El libro Hermanas de ley, de Linda Hirshman, repasa el trabajo que ambas llevaron a cabo juntas pese a proceder de galaxias aparentemente lejanas: una era neoyorquina y la otra procedía de la rural Arizona; una era judía y la otra de la iglesia episcopal, una era progresista y la otra conservadora moderada. Ante su primer gran caso por discriminación ya como juez del Supremo, en 1996, Ginsburg se valió de la base legal sentada años atrás por O’Connor. Una joven demandó poder entrar en la prestigiosa escuela militar de Virginia, hasta entonces reservada solo para hombres. Ginsburg argumentó que todas las mujeres que cumplieran los requisitos tenían derecho a asistir, sobre la misma base que en 1982 su colega opinó que la escuela de enfermería de Mississippi no podía vetar a hombres basándose en estereotipos arcaicos. De nuevo, mostraron cómo los sesgos no dejaban víctimas solo en el lado de las mujeres.
El giro conservador que dio el tribunal a partir de la Administración de George W. Bush resaltó el protagonismo de sus opiniones, a menudo disidentes, y escritas con un lenguaje sencillo, directo. Una vez contó que, cuando sabía que iba a oponerse a la mayoría, se ponía un collar colorido muy específico, que, en pleno boom de su popularidad, se hizo famoso conocido como el “collar de la disidencia” y llevó a la cadena de ropa Banana Republic a lanzar un diseño similar.
Empezaron a surgir libros, documentales y sus fans comenzaron a llamarla “Notorious R.B.G.”, en un guiño al rapero Notorious B.I.G. Pese a su disidencia, la serenidad caracterizaba sus intervenciones. Ella solía recordar el consejo de su madre: “Sé una dama y sé independiente”. En la campaña electoral de 2016 rompió una ley sagrada para un juez del Supremo y se pronunció contra Trump, tachándolo de “fraude”.
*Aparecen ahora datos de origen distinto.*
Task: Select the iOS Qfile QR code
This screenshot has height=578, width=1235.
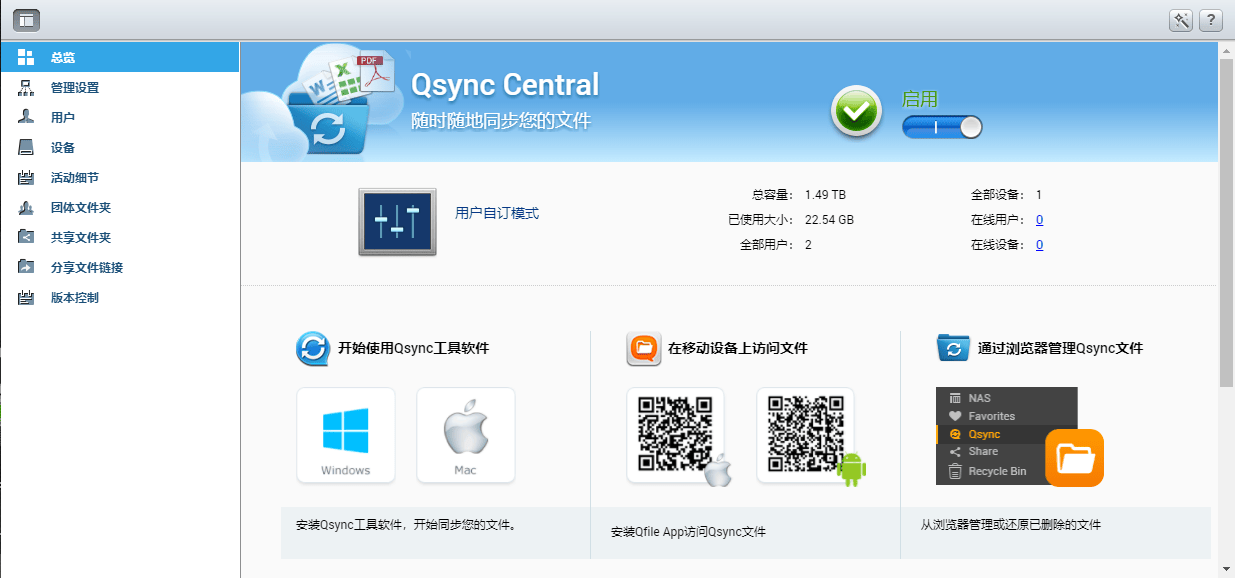Action: point(676,435)
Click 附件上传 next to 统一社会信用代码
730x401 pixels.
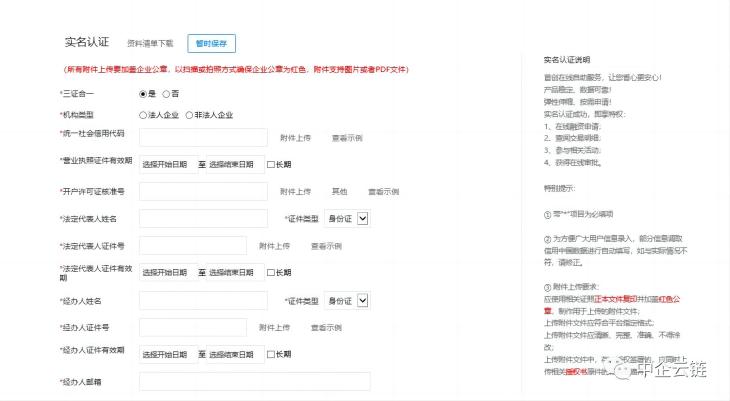click(x=295, y=137)
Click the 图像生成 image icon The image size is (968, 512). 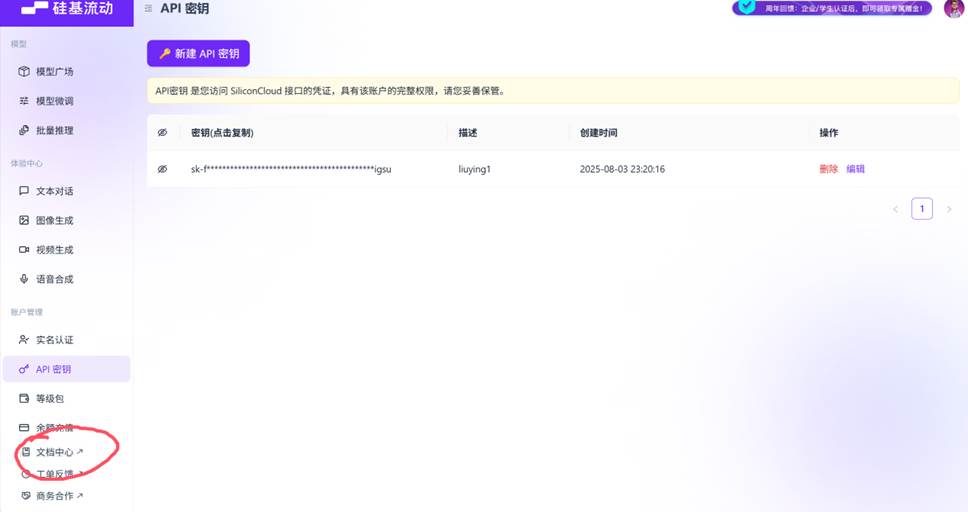pos(24,220)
Con la ola feminista del Me Too, la fiebre por la juez Ginsburg cobró fuerza. Amante de la ópera, recibía una ovación cada vez que pisaba el Kennedy Center de Washington. Incluso llegó a aparecer en escena en alguna ocasión, interpretando un texto hablado. Un acompañante habitual fue el magistrado conservador Antonin Scalia, también fallecido, con quien mantuvo una fraternal amistad. Su esposo, Martin, falleció en 2010 por cáncer. Ella recordaba con adoración cómo su esposo se había hecho cargo de la familia durante esas largas jornadas que significaban su trabajo en Washington.
La salud de la juez se fue quebrando con los años, fue tratada cuatro veces por cáncer, y sufrió caídas con fracturas de huesos. En cada percance, a la mitad de Estados Unidos se le encogía el corazón, ya que los jueces del Supremo ocupan cargos vitalicios y, si Trump podía nominar a otro juez (ya lleva dos), consolidaría el giro conservador del alto tribunal por muchos años. Ella prometió que no se retiraría.
El viernes por la noche, centenares de personas se congregaron de forma espontánea ante el Supremo a rendir homenaje a la magistrada. Aimee Stephens, la mujer transgénero para la que luchó unas de sus últimas luchas justas también murió este 2020, en mayo. No pudo ver que cuatro semanas más tarde, el Supremo le iba a dar la razón gracias, entre otros, al esperado voto de Ruth Bader Ginsburg.